__TEXTO__
------------------------------------------------

Johnstone transforma la portería del Celtic
«Increíble. Qué sensación». Sam Johnstone sonreía como uno más de los focos de McDiarmid Park tras un debut liguero con el Celtic que puede cambiar el mapa de la portería.
Veintiún meses sin jugar un partido de liga. Cedido por Wolves. Y de repente, titular en Perth en lugar de Viljami Sinisalo, en una decisión que pilló a muchos a contrapié. El resultado: 1-0 sufrido ante St Johnstone, pleno de victorias ligueras intacto… y una pregunta instalada en la semana del clásico: ¿se ha ganado el puesto para el duelo de League Cup ante Rangers en Ibrox?
Un debut con carácter
Johnstone no se limitó a cumplir. Mandó. A sus 33 años y con cuatro internacionalidades con Inglaterra, mostró el oficio que se le presupone, pero también el hambre del que llevaba demasiado tiempo esperando.
Firmó tres paradas, todas a disparos desde dentro del área. Ninguna fue de trámite. La mejor, un reflejo felino: un toque instintivo por encima del larguero al primer disparo de Joel Cotterill que evitó que el Celtic se viera por detrás en el marcador. Esa acción cambió el tono del partido. El equipo respiró. El estadio también.
Por arriba, ganó el único duelo aéreo que tuvo. Sumó un despeje de puños cuando la jugada pedía decisión, no dudas. Con el balón en los pies, ofreció seguridad: 31 pases completados de 38, cinco de ellos lanzados directamente al último tercio para sacar al equipo de atrás y aliviar la presión local. Solo al final, con un amago de calambres, se notó el peaje de tanto tiempo sin ritmo competitivo.
«Ha sido una semana de montaña rusa: llegar, conocer a los compañeros y al cuerpo técnico, entrenar, ver un par de partidos», explicó el propio Johnstone. «Así que por fin salir al campo, ganar, dejar la portería a cero y jugar delante de la afición… ha sido una sensación increíble. Estoy muy feliz».
O'Neill, con un dilema de lujo
Martin O'Neill salió del partido con algo más que tres puntos. Salió con una decisión incómoda en el mejor sentido para un entrenador: elegir entre dos porteros que responden.
«La parada fue fantástica, una reacción realmente brillante», reconoció el técnico. «Es un gran portero y es solo cuestión de que se ponga al nivel de todo. Sinisalo lo ha hecho muy, muy bien, y aunque idealmente no quiero usar partidos como este para probar, tengo que averiguar cosas sobre varios jugadores».

------------------------------------------------

__EXTRACTOS DE DATOS__
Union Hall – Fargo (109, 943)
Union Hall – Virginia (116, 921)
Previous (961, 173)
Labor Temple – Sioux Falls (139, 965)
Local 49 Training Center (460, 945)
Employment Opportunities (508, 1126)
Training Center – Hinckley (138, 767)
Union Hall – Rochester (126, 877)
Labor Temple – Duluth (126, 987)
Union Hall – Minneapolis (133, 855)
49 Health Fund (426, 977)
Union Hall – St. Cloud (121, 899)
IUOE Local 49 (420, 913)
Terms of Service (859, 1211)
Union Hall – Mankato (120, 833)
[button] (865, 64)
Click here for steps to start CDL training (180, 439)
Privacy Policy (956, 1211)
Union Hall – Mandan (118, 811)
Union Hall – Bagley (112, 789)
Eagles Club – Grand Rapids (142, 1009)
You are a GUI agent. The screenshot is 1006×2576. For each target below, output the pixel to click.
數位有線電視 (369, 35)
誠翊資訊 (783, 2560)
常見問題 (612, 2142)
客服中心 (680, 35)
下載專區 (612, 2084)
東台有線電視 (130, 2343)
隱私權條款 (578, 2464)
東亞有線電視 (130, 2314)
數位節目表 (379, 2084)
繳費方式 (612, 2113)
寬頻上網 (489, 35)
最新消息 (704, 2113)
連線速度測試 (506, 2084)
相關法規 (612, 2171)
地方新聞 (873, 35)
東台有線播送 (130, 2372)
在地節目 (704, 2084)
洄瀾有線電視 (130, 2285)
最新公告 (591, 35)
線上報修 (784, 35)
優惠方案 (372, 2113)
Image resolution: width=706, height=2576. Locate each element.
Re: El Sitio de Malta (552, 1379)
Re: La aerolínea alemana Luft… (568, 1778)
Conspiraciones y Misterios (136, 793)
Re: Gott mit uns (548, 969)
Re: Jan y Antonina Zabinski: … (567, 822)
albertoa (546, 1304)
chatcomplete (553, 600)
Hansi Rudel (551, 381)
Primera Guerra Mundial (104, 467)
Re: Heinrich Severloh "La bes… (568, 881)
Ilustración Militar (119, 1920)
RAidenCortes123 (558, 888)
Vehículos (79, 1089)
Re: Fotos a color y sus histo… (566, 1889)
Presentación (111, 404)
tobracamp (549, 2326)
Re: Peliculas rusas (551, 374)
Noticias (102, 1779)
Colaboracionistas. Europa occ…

------------------------------------------------

Según el texto sobre el debut de Johnstone con el Celtic, ¿cuántos pases completó y cuántos intentó? Los registros son material independiente del texto.

Completó 31 pases de 38 intentados.